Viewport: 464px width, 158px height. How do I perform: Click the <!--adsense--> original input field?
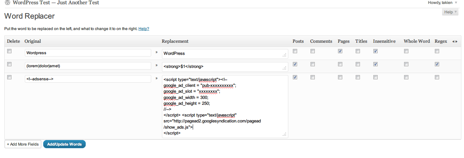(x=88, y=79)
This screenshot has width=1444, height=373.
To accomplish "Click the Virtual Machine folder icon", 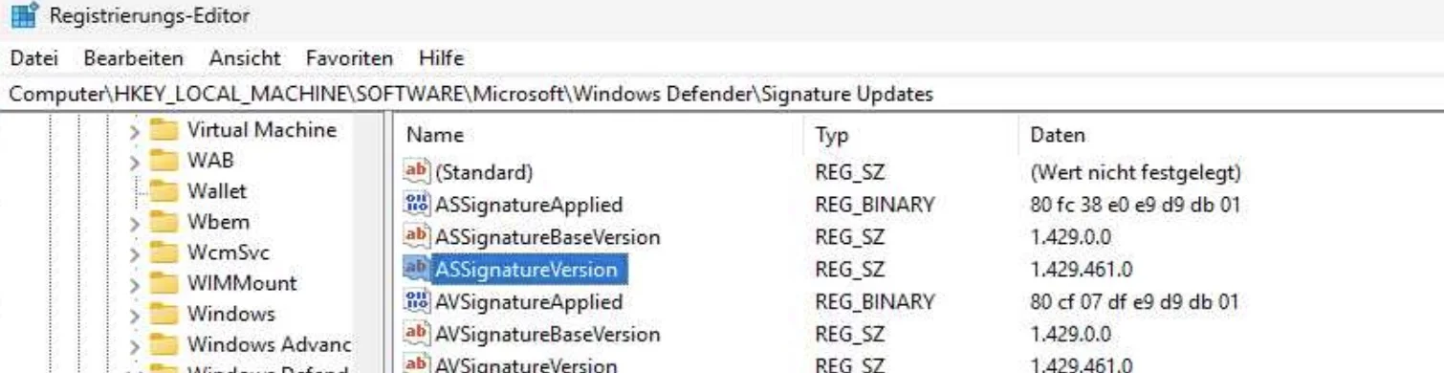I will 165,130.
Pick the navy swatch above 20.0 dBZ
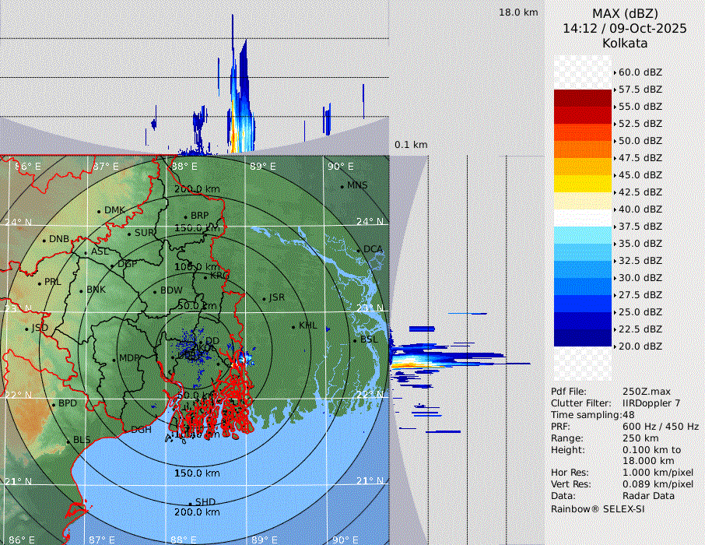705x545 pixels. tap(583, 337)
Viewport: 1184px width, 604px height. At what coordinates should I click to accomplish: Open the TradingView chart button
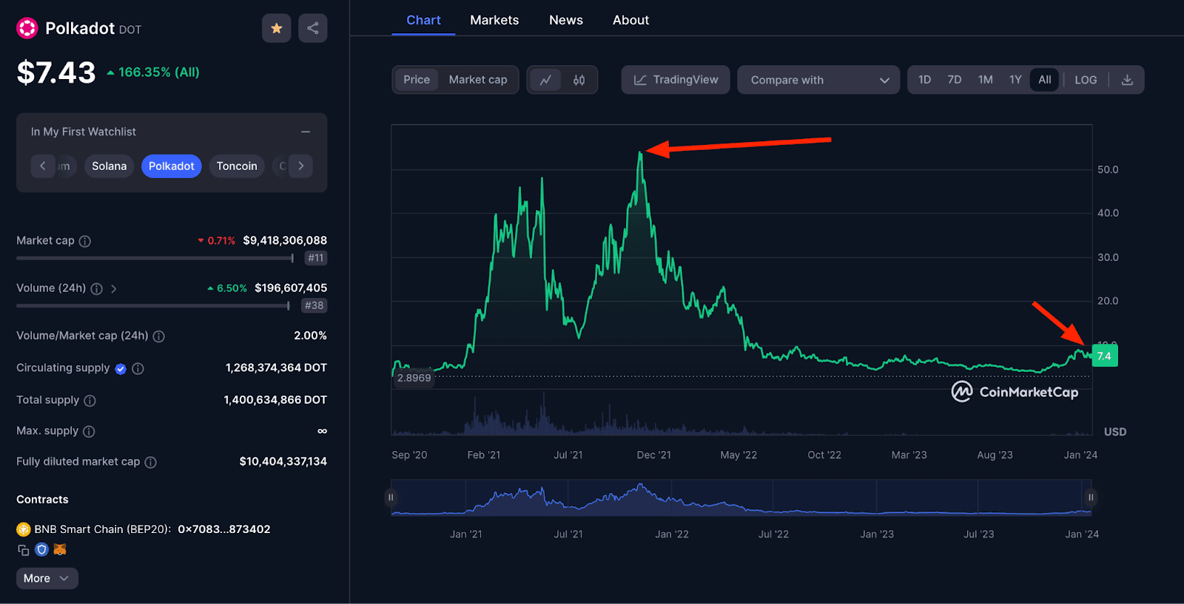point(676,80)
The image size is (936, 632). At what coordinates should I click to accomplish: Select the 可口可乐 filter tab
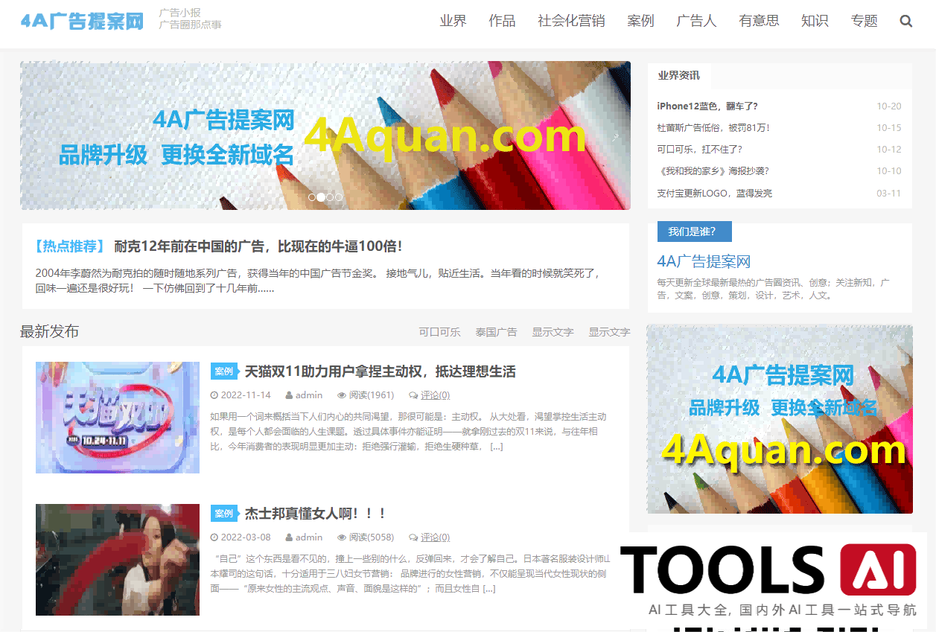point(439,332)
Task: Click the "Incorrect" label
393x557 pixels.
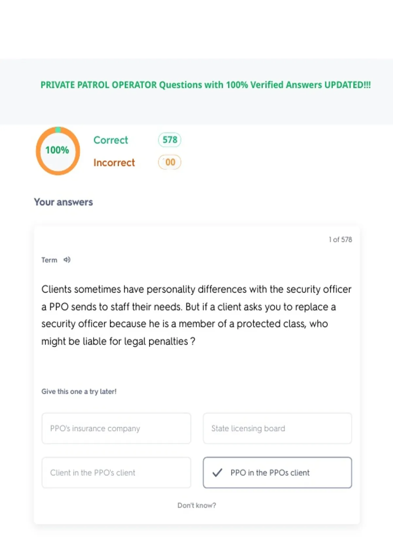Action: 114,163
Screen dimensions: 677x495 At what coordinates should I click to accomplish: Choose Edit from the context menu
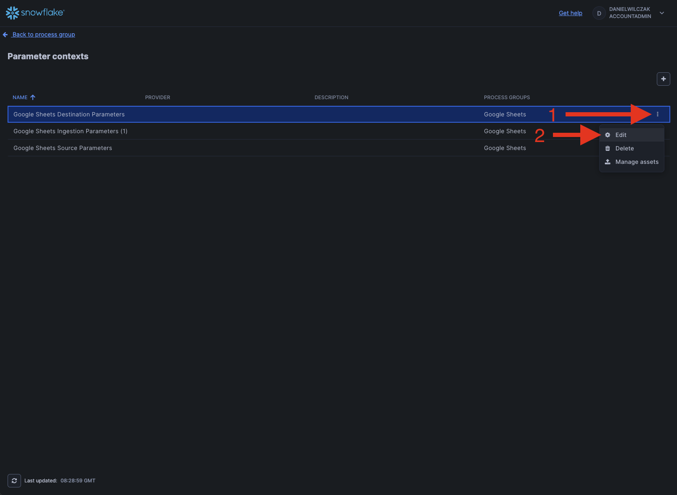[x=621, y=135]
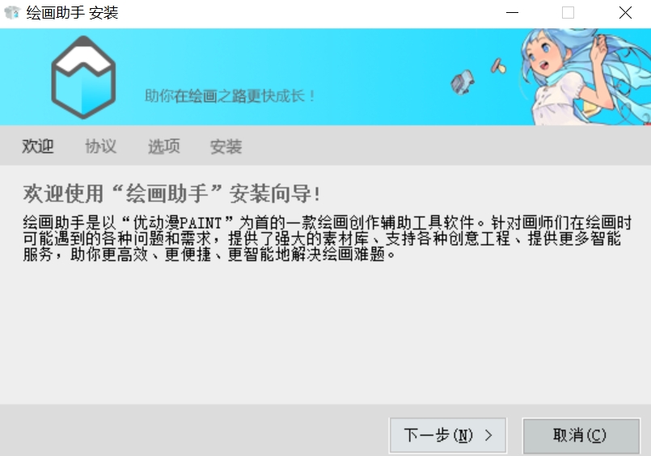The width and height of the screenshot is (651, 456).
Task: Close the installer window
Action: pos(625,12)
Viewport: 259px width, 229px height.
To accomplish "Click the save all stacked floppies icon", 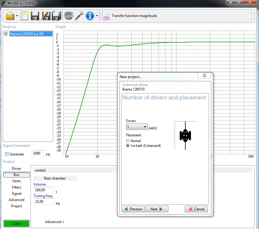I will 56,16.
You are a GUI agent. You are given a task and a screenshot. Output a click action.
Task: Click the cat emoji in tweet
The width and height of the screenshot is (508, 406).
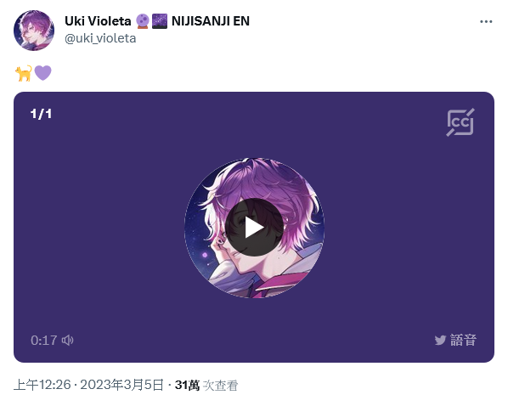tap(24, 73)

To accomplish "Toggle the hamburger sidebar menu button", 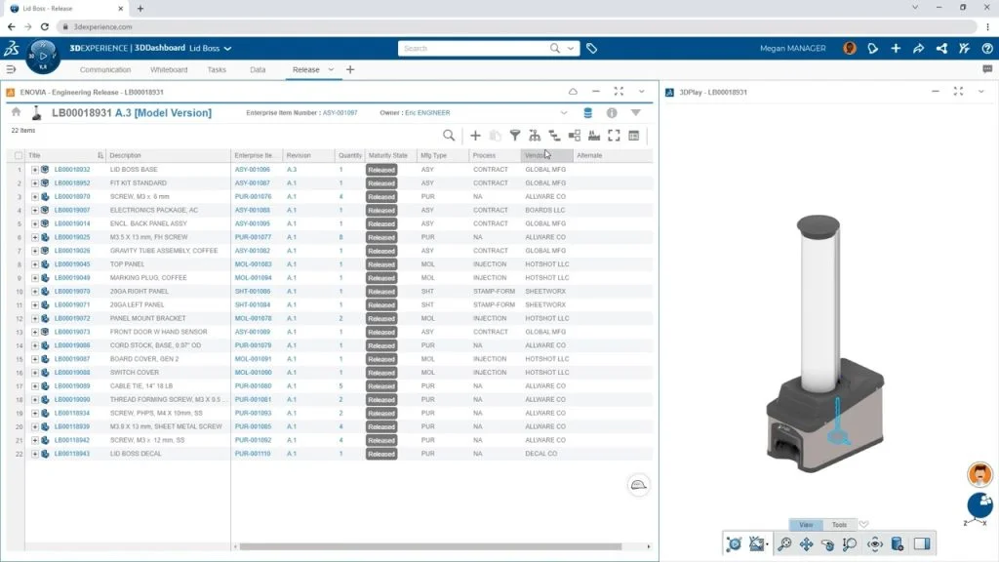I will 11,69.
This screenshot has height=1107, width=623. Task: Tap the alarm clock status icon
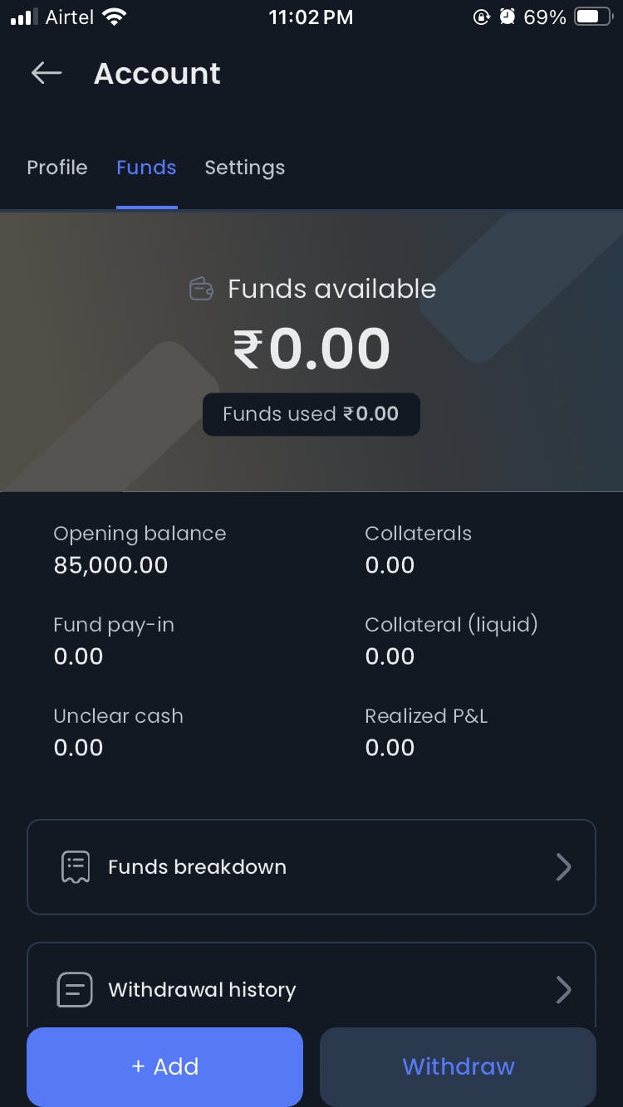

#### [Work request]
Only the lines holding "This" are wanted, so copy each of them from the material.

#### [Answer space]
This screenshot has width=1444, height=373.
This screenshot has height=1107, width=623. Task: Tap the alarm clock status icon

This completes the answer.